== Fragment tekstu ==
::::::::::
Paweł Kukiz-Szczuciński: Do połowy marca w czterech transportach ewakuowaliśmy do Polski ok. 240 dzieci, głównie chorych na nowotwory, bo przerwanie ich terapii byłoby bardzo niebezpieczne. Leczyły się one w oddziałach onkologicznych w różnych częściach Ukrainy. Byli również mali pacjenci m.in. z problemami nefrologicznymi. Dodając do tego ich rodziny, w ciągu trzech tygodni ewakuowaliśmy kilkaset osób. To dzieci i ich rodzice z takich miast jak Kijów, Charków, Odessa, Dniepr i Lwów.

Do Polski trafiły m.in. osoby z placówek ostrzelanych przez wojsko rosyjskie, w tym grupa, która przez 12 dni przebywała w piwnicy charkowskiego szpitala w obawie przed atakiem rakietowym. Ewakuacja tych małych, ciężko chorych pacjentów to skomplikowany proces z uwagi na ich stan kliniczny, konieczność przestrzegania przepisów dotyczących wyjazdu za granicę dzieci, trudności związane z brakiem możliwości wyjazdu przez ojców i zakazem przekraczania granicy przez ukraińskich kierowców.

Jak to możliwe, że z oddalonych od siebie części kraju, gdzie bomby spadają na drogi, niszczone są mosty, a do cywili strzela się nie tylko z karabinów, chore dzieci bezpiecznie dotarły do Lwowa?
::::::::::
== Wyodrębnione rekordy ==
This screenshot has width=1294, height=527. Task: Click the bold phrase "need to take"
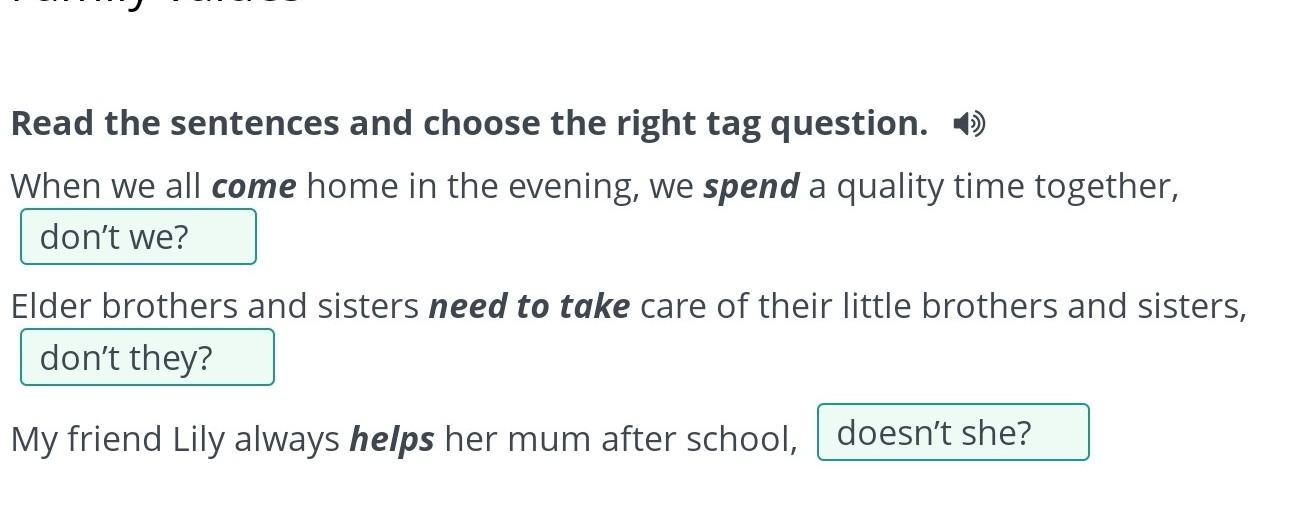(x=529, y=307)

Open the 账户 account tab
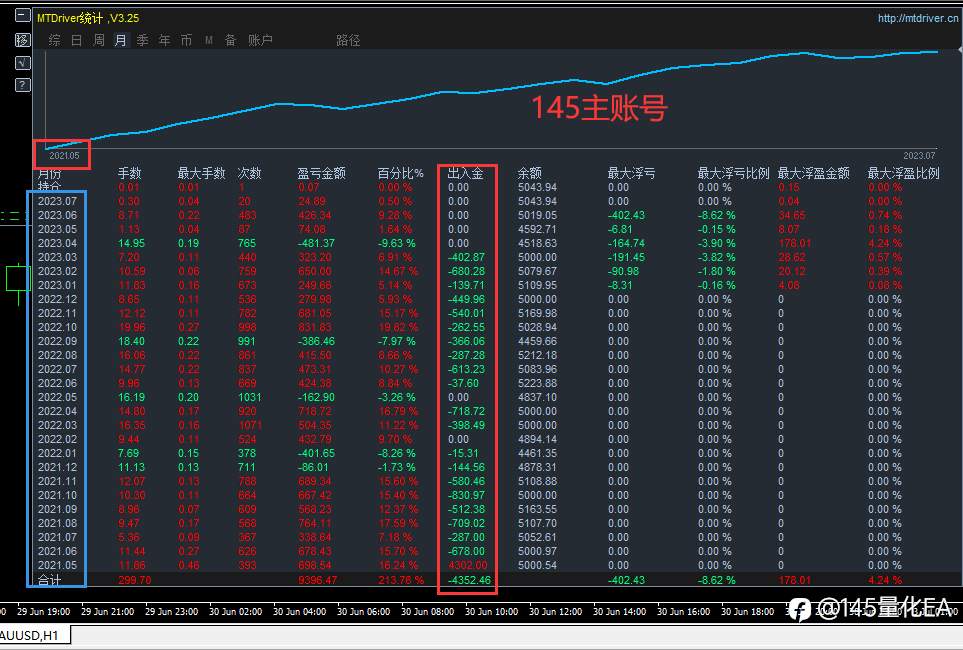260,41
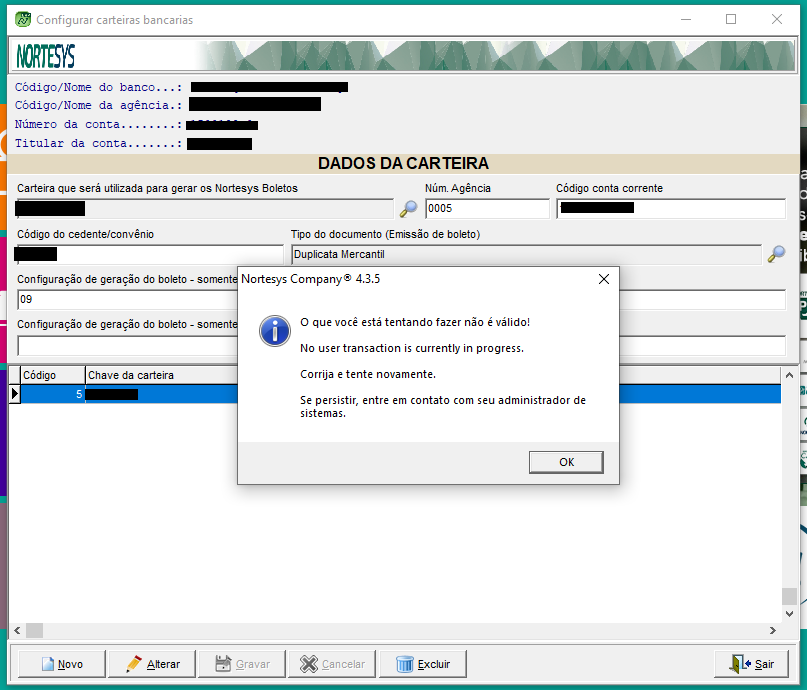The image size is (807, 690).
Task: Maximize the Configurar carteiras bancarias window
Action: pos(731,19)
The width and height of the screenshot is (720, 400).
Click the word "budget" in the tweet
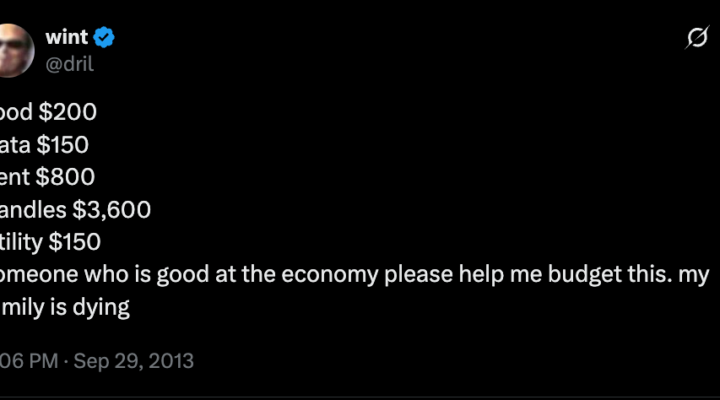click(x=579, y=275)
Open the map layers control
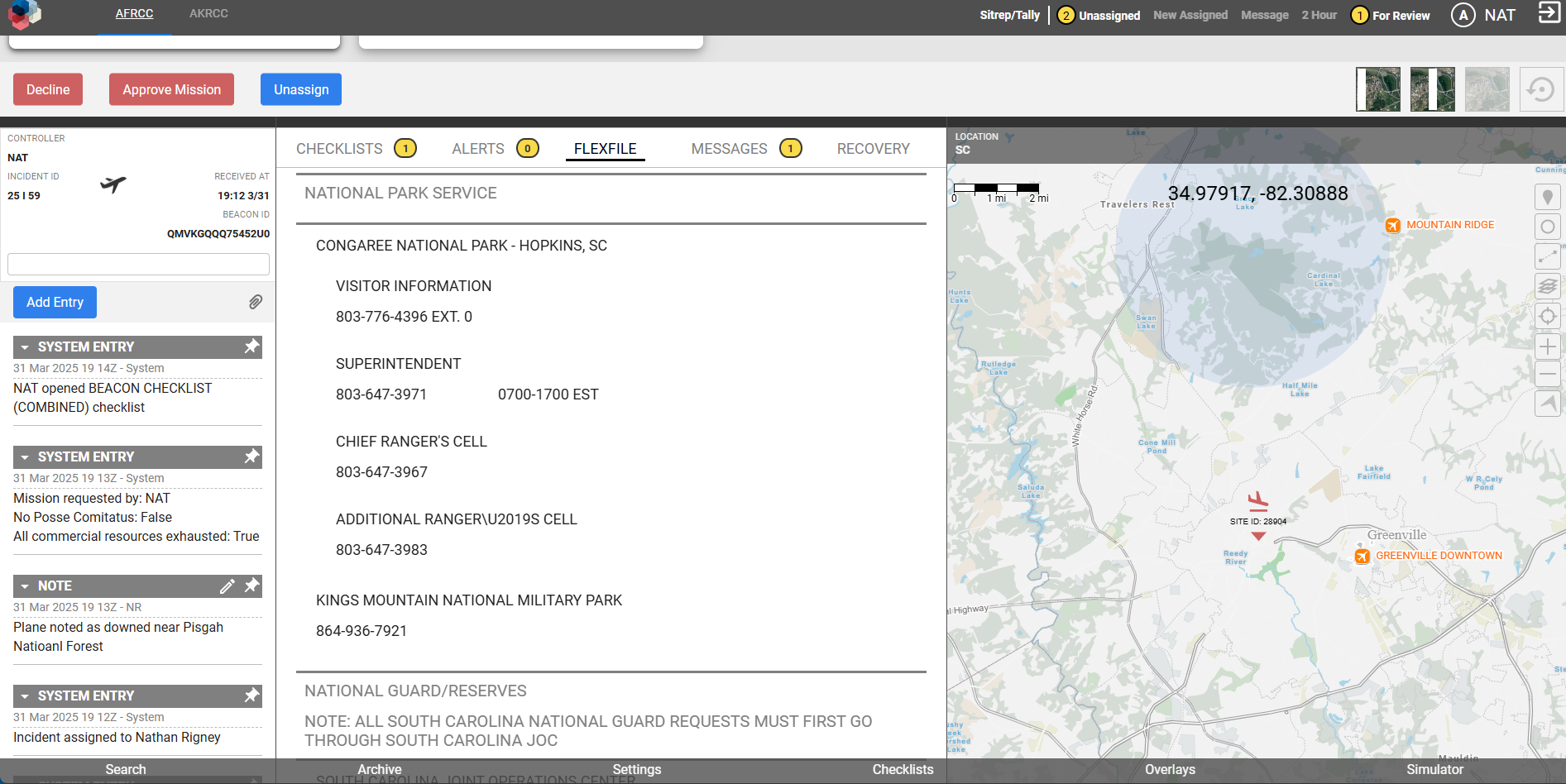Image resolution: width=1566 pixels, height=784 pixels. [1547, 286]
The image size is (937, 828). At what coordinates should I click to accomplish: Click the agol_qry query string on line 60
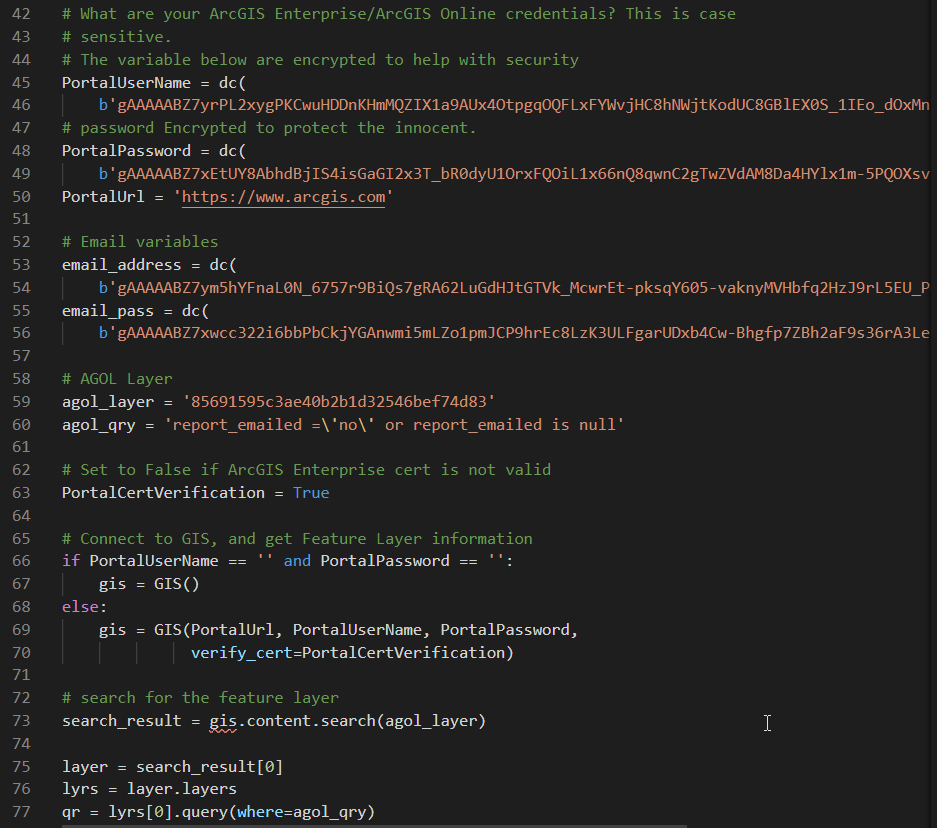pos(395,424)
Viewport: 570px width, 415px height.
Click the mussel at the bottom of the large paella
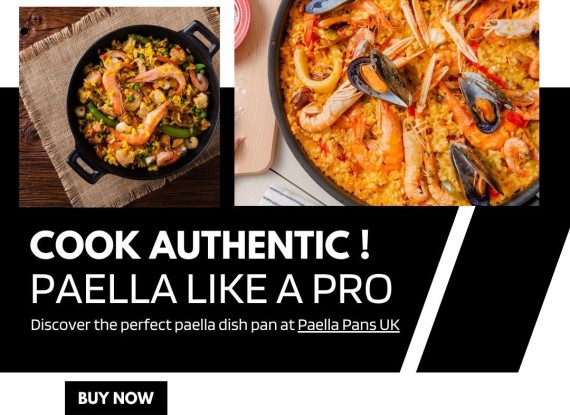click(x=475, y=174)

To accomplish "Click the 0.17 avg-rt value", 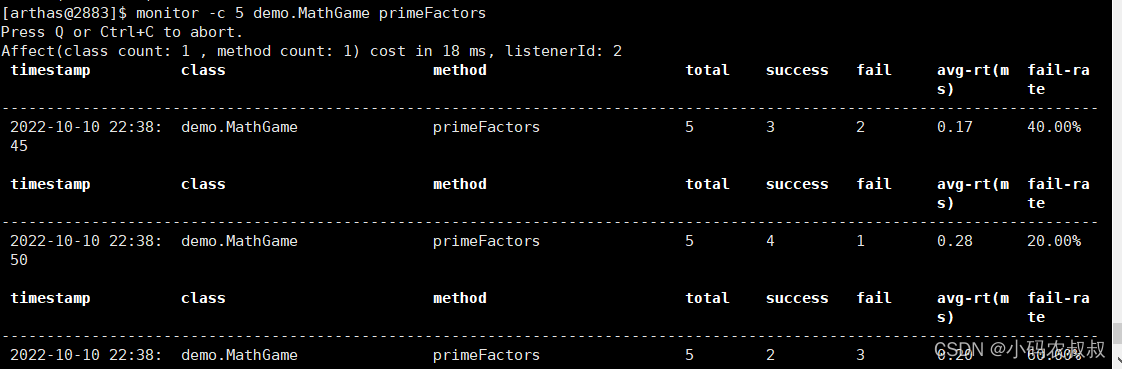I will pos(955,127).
::::::::::
== Wymagane działania ==
A - Ile dzieci ewakuowano do Polski do połowy marca według fragmentu o ewakuacji chorych dzieci?
B - Oceń, czy poniższe stwierdzenia zgadzają się z fragmentem o ewakuacji chorych dzieci. Przy każdym odpowiedz „tak” lub „nie” i przytocz rozstrzygające słowa fragmentu.
(i) Ewakuowane dzieci chorowały głównie na nowotwory.
(ii) Ewakuacja kilkuset osób trwała trzy miesiące.
(iii) Ojcowie mogli bez przeszkód wyjechać razem z dziećmi.
C - Przepisz dokładnie z fragmentu o ewakuacji chorych dzieci odcinek od słów „Do Polski trafiły” aż po słowa „przez ukraińskich kierowców.”.
Rekordy nie mają żadnego związku z fragmentem o ewakuacji chorych dzieci.

== Rozwiązania ==
A - Około 240 dzieci.

B -
(i) Tak: „głównie chorych na nowotwory”.
(ii) Nie: „w ciągu trzech tygodni ewakuowaliśmy kilkaset osób”.
(iii) Nie: „trudności związane z brakiem możliwości wyjazdu przez ojców”.

C -
Do Polski trafiły m.in. osoby z placówek ostrzelanych przez wojsko rosyjskie, w tym grupa, która przez 12 dni przebywała w piwnicy charkowskiego szpitala w obawie przed atakiem rakietowym. Ewakuacja tych małych, ciężko chorych pacjentów to skomplikowany proces z uwagi na ich stan kliniczny, konieczność przestrzegania przepisów dotyczących wyjazdu za granicę dzieci, trudności związane z brakiem możliwości wyjazdu przez ojców i zakazem przekraczania granicy przez ukraińskich kierowców.